## Stored data
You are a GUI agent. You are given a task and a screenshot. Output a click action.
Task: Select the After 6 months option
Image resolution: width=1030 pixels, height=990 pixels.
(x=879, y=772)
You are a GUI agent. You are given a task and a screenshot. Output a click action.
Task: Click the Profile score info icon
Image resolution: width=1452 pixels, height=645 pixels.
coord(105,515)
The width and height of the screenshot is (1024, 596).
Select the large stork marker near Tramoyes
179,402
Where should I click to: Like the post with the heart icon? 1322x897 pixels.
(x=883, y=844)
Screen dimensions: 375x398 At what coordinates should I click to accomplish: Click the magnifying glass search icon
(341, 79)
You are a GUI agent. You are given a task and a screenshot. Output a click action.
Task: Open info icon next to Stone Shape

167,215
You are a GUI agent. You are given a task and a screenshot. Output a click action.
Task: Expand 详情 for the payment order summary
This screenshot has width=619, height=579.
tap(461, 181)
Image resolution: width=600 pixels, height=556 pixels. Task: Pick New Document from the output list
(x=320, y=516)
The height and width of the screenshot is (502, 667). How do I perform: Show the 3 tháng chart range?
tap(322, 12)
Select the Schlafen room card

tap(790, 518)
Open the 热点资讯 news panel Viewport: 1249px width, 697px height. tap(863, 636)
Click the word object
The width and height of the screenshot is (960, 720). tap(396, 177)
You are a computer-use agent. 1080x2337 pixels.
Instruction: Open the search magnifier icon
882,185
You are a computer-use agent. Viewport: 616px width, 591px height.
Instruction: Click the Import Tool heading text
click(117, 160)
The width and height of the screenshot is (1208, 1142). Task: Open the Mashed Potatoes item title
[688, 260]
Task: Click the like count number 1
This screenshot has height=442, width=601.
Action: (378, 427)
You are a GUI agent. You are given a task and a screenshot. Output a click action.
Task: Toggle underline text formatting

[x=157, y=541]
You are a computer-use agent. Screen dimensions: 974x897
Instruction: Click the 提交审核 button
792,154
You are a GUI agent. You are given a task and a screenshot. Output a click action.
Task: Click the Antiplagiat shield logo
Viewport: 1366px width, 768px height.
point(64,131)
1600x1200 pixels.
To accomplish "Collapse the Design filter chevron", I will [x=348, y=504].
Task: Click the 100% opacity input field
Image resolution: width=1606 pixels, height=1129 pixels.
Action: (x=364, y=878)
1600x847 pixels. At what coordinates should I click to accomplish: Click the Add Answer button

## What is needed
Repeat each entry above, keeping every word exact.

## Exercise response
You are a GUI agent. You are given a task and a screenshot. Output a click action.
Task: Select the After 6 months option
Image resolution: width=1030 pixels, height=990 pixels.
(x=879, y=772)
You are a GUI agent. You are given a task and a screenshot. Output a click action.
Task: Click the Profile score info icon
Image resolution: width=1452 pixels, height=645 pixels.
coord(105,515)
The width and height of the screenshot is (1024, 596).
Select the large stork marker near Tramoyes
179,402
Where should I click to: Like the post with the heart icon? 1322x897 pixels.
(x=883, y=844)
Screen dimensions: 375x398 At what coordinates should I click to accomplish: Click the magnifying glass search icon
(341, 79)
You are a GUI agent. You are given a task and a screenshot. Output a click action.
Task: Open info icon next to Stone Shape

167,215
You are a GUI agent. You are given a task and a screenshot. Output a click action.
Task: Expand 详情 for the payment order summary
This screenshot has width=619, height=579.
tap(461, 181)
Image resolution: width=600 pixels, height=556 pixels. Task: Pick New Document from the output list
(x=320, y=516)
The height and width of the screenshot is (502, 667). How do I perform: Show the 3 tháng chart range?
tap(322, 12)
Select the Schlafen room card

tap(790, 518)
Open the 热点资讯 news panel Viewport: 1249px width, 697px height. tap(863, 636)
Click the word object
The width and height of the screenshot is (960, 720). tap(396, 177)
You are a computer-use agent. 1080x2337 pixels.
Instruction: Open the search magnifier icon
882,185
You are a computer-use agent. Viewport: 616px width, 591px height.
Instruction: Click the Import Tool heading text
click(117, 160)
The width and height of the screenshot is (1208, 1142). Task: Open the Mashed Potatoes item title
[688, 260]
Task: Click the like count number 1
This screenshot has height=442, width=601.
Action: (378, 427)
You are a GUI agent. You are given a task and a screenshot. Output a click action.
Task: Toggle underline text formatting

[x=157, y=541]
You are a computer-use agent. Screen dimensions: 974x897
Instruction: Click the 提交审核 button
792,154
You are a GUI agent. You are given a task and a screenshot. Output a click action.
Task: Click the Antiplagiat shield logo
Viewport: 1366px width, 768px height.
point(64,131)
1600x1200 pixels.
To accomplish "Collapse the Design filter chevron", I will [x=348, y=504].
Task: Click the 100% opacity input field
Image resolution: width=1606 pixels, height=1129 pixels.
Action: (x=364, y=878)
1600x847 pixels. At what coordinates should I click to accomplish: Click the Add Answer button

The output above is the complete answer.